Старуха и вправду глядела. Но уже не глазами. Этих глаз уже не хватало для вновь рожденной души, чтобы душа плескалась в них. Светлая, тихая улыбка обвила лицо, морщины проявились и укрупнились. Лоб сиял мелкой испариной. Заряна вытерла матери пот со лба полотенцем.
– Мама! Как…
Осеклась. Ничего не надо было спрашивать.
Во всей огромной жизни ничего теперь не надо было говорить.
Ни объяснять, ни оправдываться; ни признаваться, ни ругать. Ничего.
Молча дрожал, пылал и плыл воздух. Это было лучше всего.
Тайна молчания. Светлое приятие: я принимаю все, все теперь мое.
Все, даже то, что я не вижу, не осязаю и чего не касаюсь мыслью. Весь мир.
Он – мой.
Он – ее? Ее матери? А дочери, значит, ничего не отломилось?
Заряна не смогла, не успела рассердиться.
Она сама, ее дочь, тоже входила в круг того, что мать поняла, заново открыла, приняла и полюбила.
Полюбила?
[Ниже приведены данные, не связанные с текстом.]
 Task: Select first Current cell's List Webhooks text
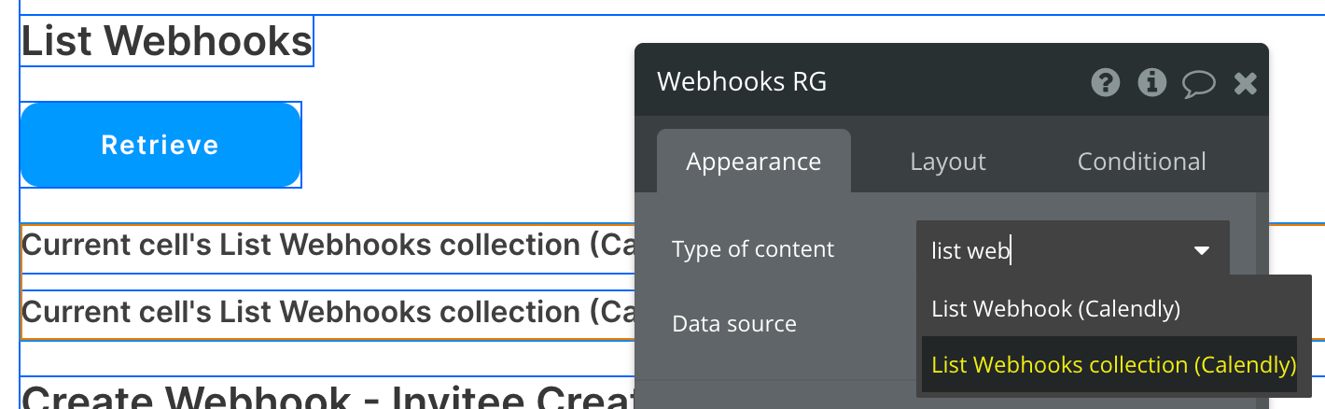click(x=328, y=245)
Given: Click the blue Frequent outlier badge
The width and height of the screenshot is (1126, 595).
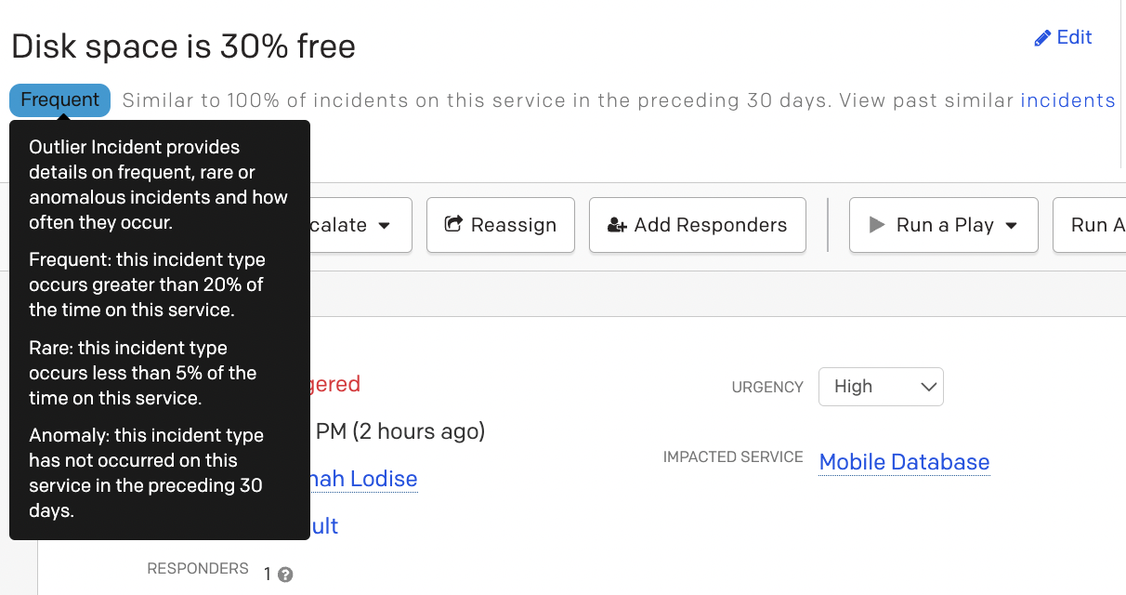Looking at the screenshot, I should [x=60, y=100].
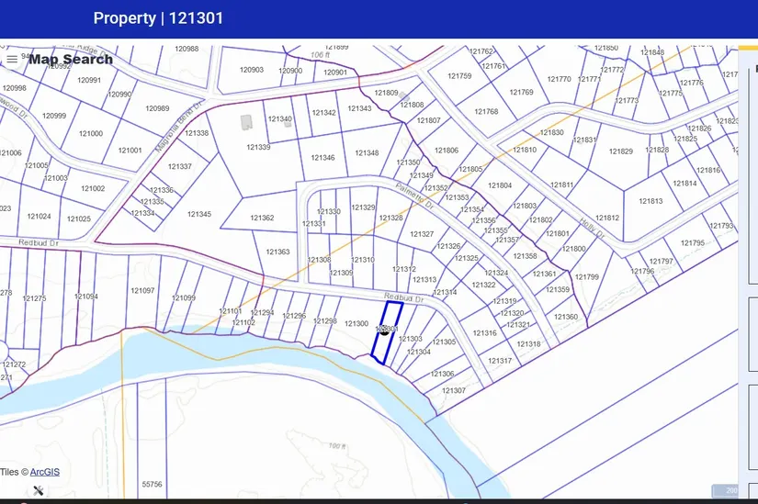Click parcel 121097 lot

click(142, 291)
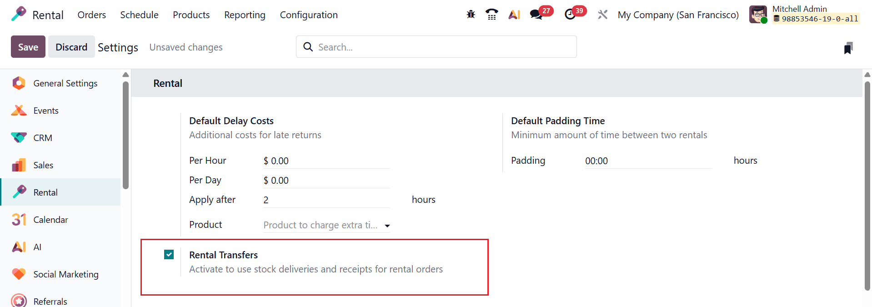This screenshot has height=307, width=872.
Task: Save the unsaved settings changes
Action: pos(28,46)
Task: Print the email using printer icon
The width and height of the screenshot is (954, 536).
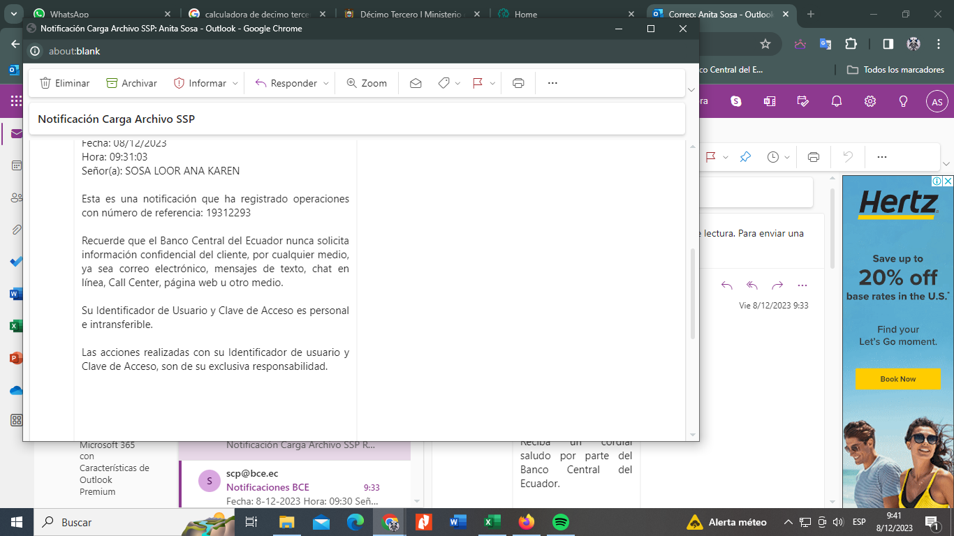Action: point(518,83)
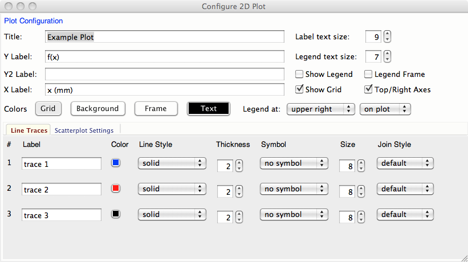The image size is (468, 262).
Task: Decrease trace 3 symbol Size stepper
Action: (361, 220)
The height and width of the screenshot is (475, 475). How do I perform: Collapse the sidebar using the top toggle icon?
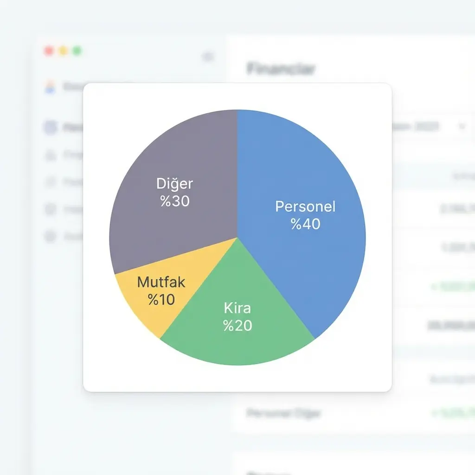[x=208, y=57]
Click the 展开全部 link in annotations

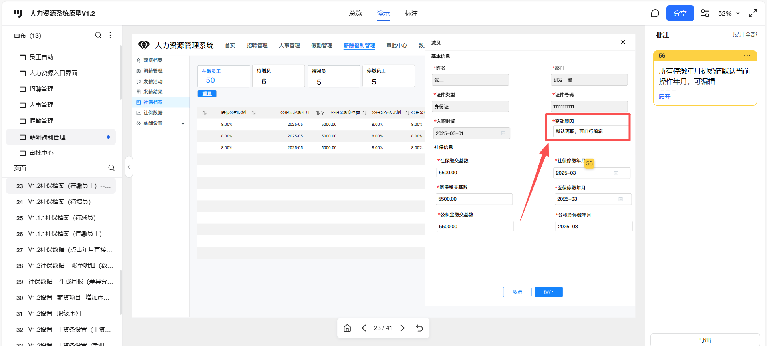745,35
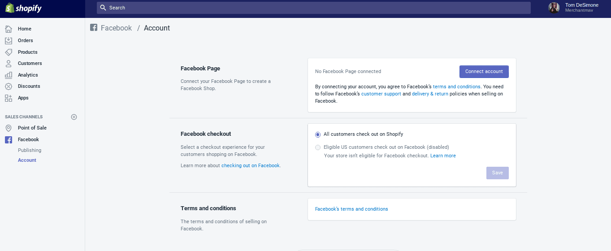Click the Point of Sale pin icon
The image size is (611, 251).
click(9, 128)
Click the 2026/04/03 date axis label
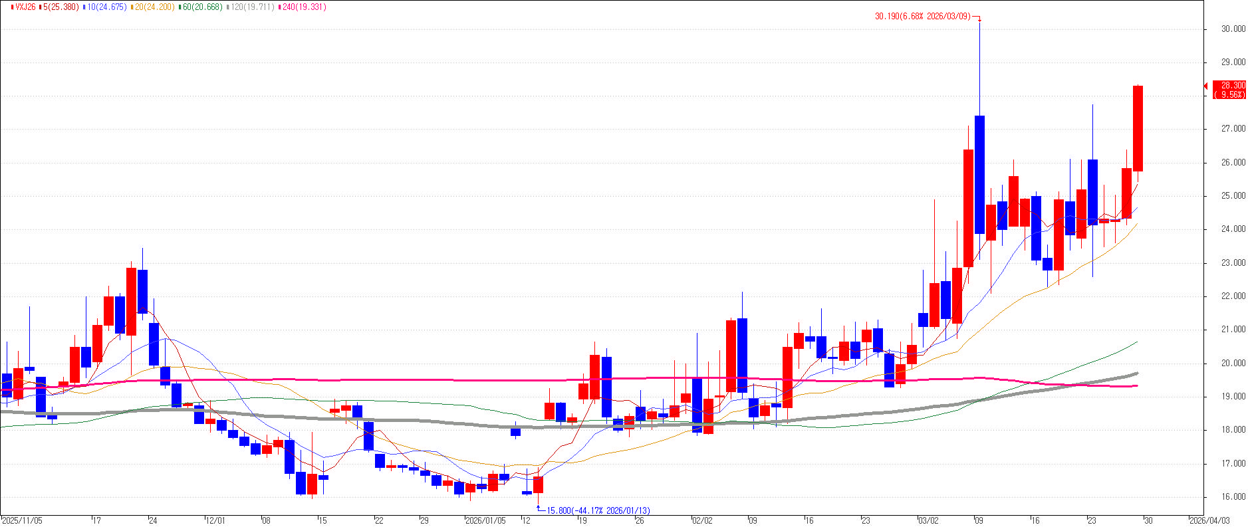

Не слишком ли громко сказано?
Ведь она ненавидела всю жизнь.
А кого? Ее, дочь?
Нет. Целый свет.
И вдруг этот свет распахнул ей объятья; и крепко обнял ее; и деваться ей было некуда.
Надо было в ответ обнять свет, стать с ним на равных.
И, как только Русудан Мироновна обняла обеими руками свет, ей стало легко и чисто.
Свет был свет, и она была свет.
Они обнимались так крепко, сильно, что стали друг другом.
Разве это можно было рассказать какими-то там словами?
Ком в горле стоял у Заряны. Она стояла, озаренная светом. Бросала отблески на чисто вымытый утренней нянечкой пол.
– Мама! может, булочку… с изюмом…
И опять порвали, грубо оборвали ветхую нить ее голоса.
Вошла сестра с чашкой горячего куриного бульона в руках. Осторожно поставила чашу на стол.
Хотела что-то сказать, но Заряна прижала палец ко рту.
Сестра, пятясь, вышла из палаты.
Заряна молча смотрела на мать.
Она знала: при появлении такого, вот такого ясного и тихого света начинается агония.
И это началось.
Свет исчез. Накренился, покосился мир, с него вниз стали падать мебель и стены, деревья, звери и люди. Черные тучи стали вихрем, он снова принес забытую боль, и боль обкручивала тело, а потом добралась до души. Дышать стало трудно. Русудан Мироновну крутили вихри, она летела в пустоте, раскидывая руки и ноги, и не за что было уцепиться. Только не было у нее крыльев. Тяжесть давила, тянула тело к земле. А земли не было. Всюду была пустота. Русудан Мироновна одна была сгущеньем в этой пустоте. Ее дух сгустился, стал тягучим и липким, превратился в ее туловище, в бешеный комок сердца под ребрами. Она слышала грохот своего сердца и пугалась его. Все это на свете – последнее! Последние удары сердца. Последние вихри, что крутят и мнут тебя. Есть жизнь, в ней все еще движется. Когда все замрет? Остановится? Она не знала.
И не знала она, чего ей хотелось теперь больше всего: чтобы все продолжало крутиться, беситься, или чтобы все застыло.
Извне ничего не долетало. Кругом пустота, и из легкой она постепенно становилась вязкой, потом плотной, потом тяжелой, и превращалась в обреченную на гибель густоту. Трудно было лететь в густоте. Густота летела сама по себе, а Русудан Мироновна в ней, как стрекоза в янтаре. Не вырваться. Мир окостеневал, падая, но не было низа и верха, он падал куда хотел, а Русудан Мироновна хотела лететь сама, и этого было нельзя. Кто запретил? Кто повелевал ею? "Боже, Боже", – тихо вылепили ее неподвижные губы; это сказала она больным, последним проблеском мысли. Так она позвала Бога. Она не верила в него. И дочь к вере не приучала. А теперь, обнятая тяжелой тьмой, она вдруг испугалась остаться со всем одной, навсегда; ощутила потребность прижаться к чьей-то родной груди. Она захотела сама стать не матерью, плохая она на земле была мать, она это давно поняла, а дочерью. Обнять отца или мать, все равно. Сильнейшего, лучшего – обнять. И чтобы сказали ей: успокойся, Русудан, небеса не страшные, на небесах растет сладкий виноград! И ангелы едят его!